The Best Ways to Play and Tune the Oud
The Best Way to Practice on the Oud
The perfect way to practice playing the Oud is to assume a straight sitting position on an armless chair with a straight backrest. While playing on the Oud, be sure to use the footstool. Do not practice for more than three hours at a stretch without using the footstool to keep your back posture straight.
The Right Position for Playing the Oud
Place your left leg slightly behind the line on the heels of your right foot. You should always maintain this position while playing on stage with your right hand holding the Oud. The left hand has nothing to do with keeping the Oud straight. Rather, the Oud should be held with the right hand only.
Playing the Oud with the Wrong Posture
This is a poor posture for handling the Oud. If you are seated wrongly and not straight while playing the Oud, you will feel uncomfortable and your hand will not be appropriately positioned relative to the fingerboard. Note from the picture shown above that, the right foot is placed on a footstool. If your right leg is not placed that way, you will lose balance while playing on the Oud.
Holding the Neck of the Oud
You should compare holding the neck of the Oud to holding an apple with your left hand. You should hold the fingerboard in the following way. With your thumb held straight, the tip of your fingers should play with the surface of the fingerboard, underneath the nails. It is very important to keep your left hand stretched forward on the fingerboard.
Holding the Pic of the Oud
You should hold the pic in between your index finger and your thumb, the other three fingers have nothing to do with your Pic, which is called the “Resha.” Hold the Resha as seen in the picture.
Practicing the Oud in Front of A Mirror
Every entertainment venue I have been to for practice has a mirror as a constant feature. This helps players to look at themselves in the mirror while they practice. Practicing in front of a mirror helps you to have a glimpse of the positions of the left and right hands, how you are actually seating, and how the audience will see you during a performance. It also boosts your confidence by helping to overcome stage fright.
The Parts of the Oud
• The Strings Base: This is the first part on the left side of the Oud model shown in this picture. The string base is made of wood to hold the strings from the bottom of the Oud. The strings Base is useful for holding the strings in position.
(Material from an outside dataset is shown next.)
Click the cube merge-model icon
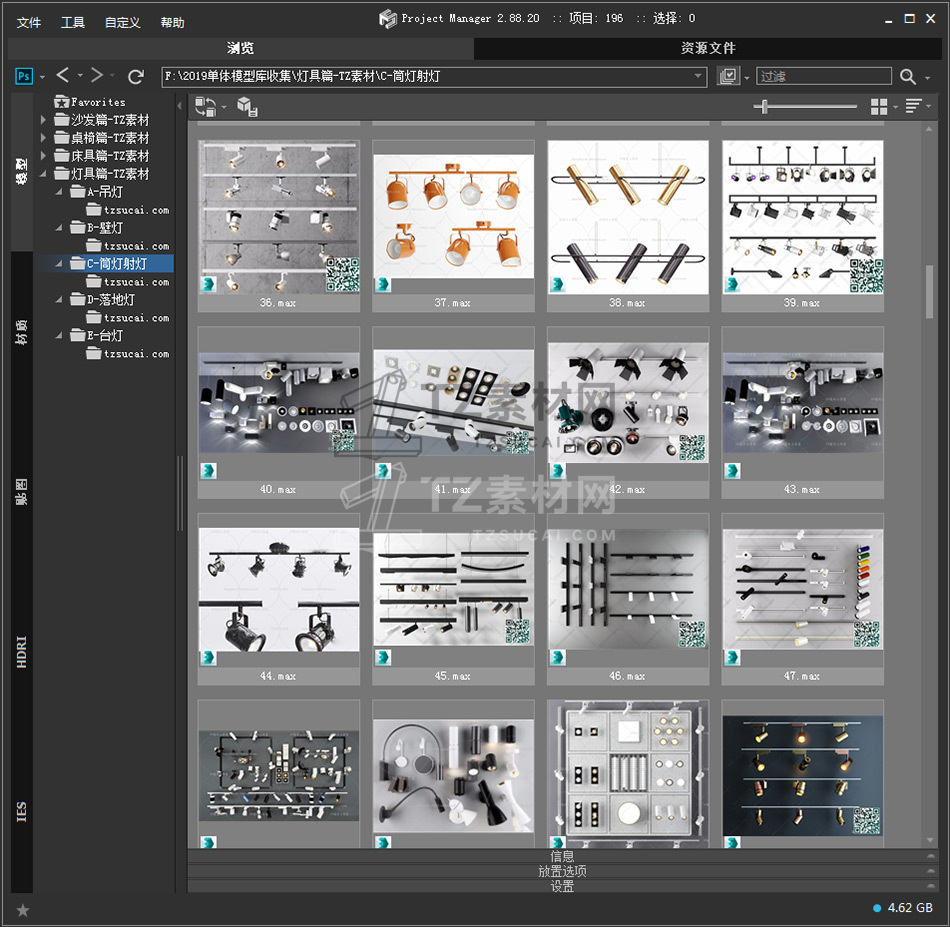This screenshot has width=950, height=927. (247, 107)
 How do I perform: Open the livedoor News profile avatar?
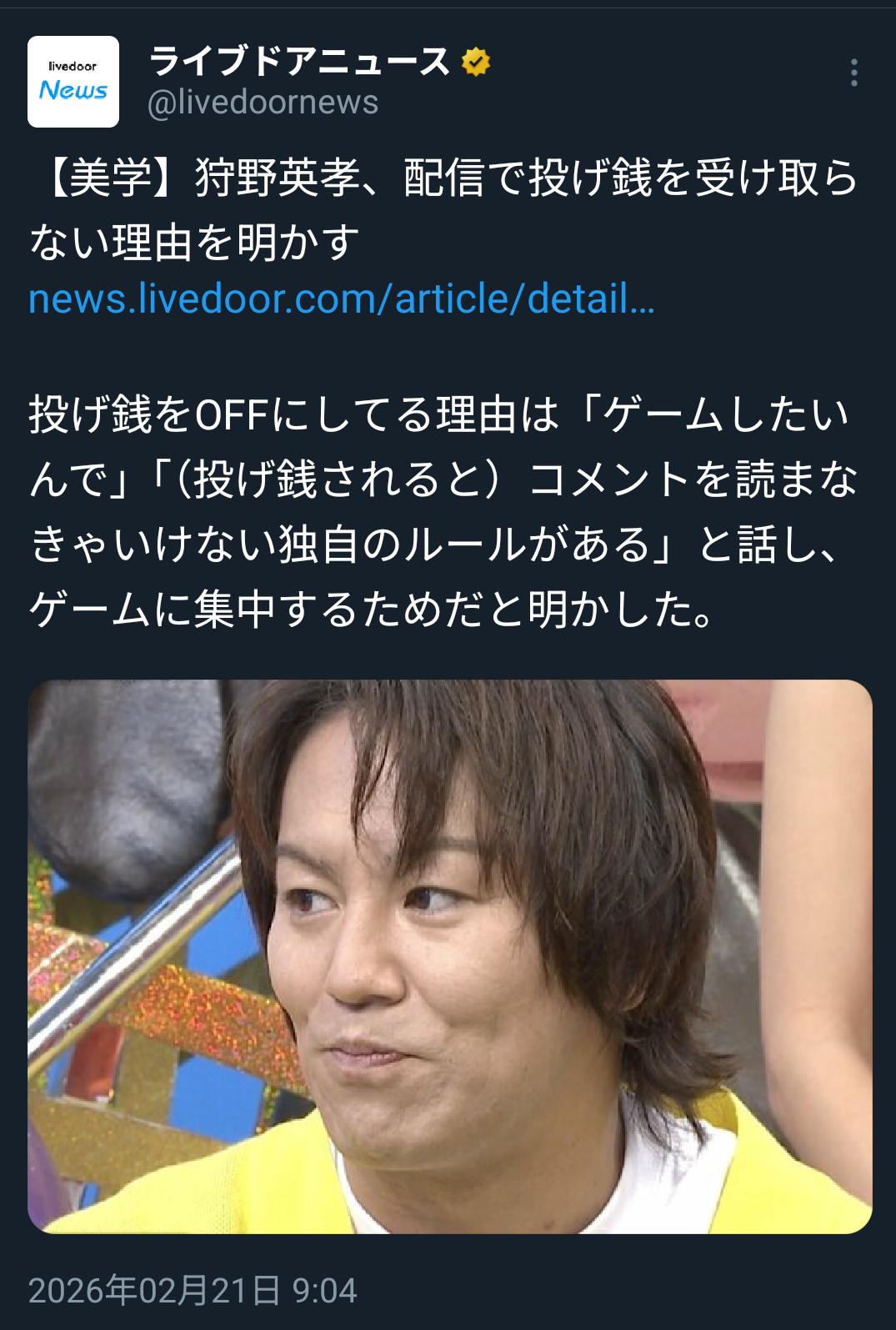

• Strings: The conventional Ouds nowadays have 11 strings; five in unison and one a single string.
• The Bridge: The second component on the left side of the Oud is the bridge. It is actually the part over which the strings pass to help vibrate the sounds by the strings or transmission to the sound box.
• Sound Hole: The third part is the sound hole; the sound hole of the Oud represses the sounds and projects them out of the Oud box.
• The Face of the Oud: A good Oud has a thin wooden face. By principle, the thinner the face of the Oud, the better the quality of the sound produced. The sound quality is measured by how delightful and open the sound is. Thus, it is very important for the Oud makers to apply great care when designing the face of the Oud.
• The Neck or Fingerboard: The fingerboard is a fretless component of the Oud. As shown in the picture, there are no frets on the fingerboard. That is what makes the Oud an Oud. This is the one major difference between the Oud and the Guitar. The reason for this is to enable the player to produce a monochromatic range of sounds on an open frequency without any limitation.
Tuning the Oud Instrument
Egyptians, Syrians and other Arab countries tune the Oud from the top in the following order:
E – A – D – G – C – F.
The Iraqis usually tune the Oud differently from the top thus:
F – C – D – G – C – F.
The Turkish tune the Oud as follows:
C# – F# – B. – E – A – D
Below, is the best sequence of tuning the Oud to cover more than 95% of the songs and compositions played on the Oud. This tuning is highly accurate and recommended for all regions including the Egyptian and Iraqi schools of Oud. Most students are advised to tune their Ouds using the following sequence:
F – A – D – G – C – F
Based in Washington DC, Ramy Adly is a master of the oud. Grounded in the main Arab classical styles in his native Egypt, Adly incorporates jazz, embracing fusion with musicians worldwide. His innovative online curriculum, School of Oud, enables students to learn the instrument utilizing online technology. For more information click here.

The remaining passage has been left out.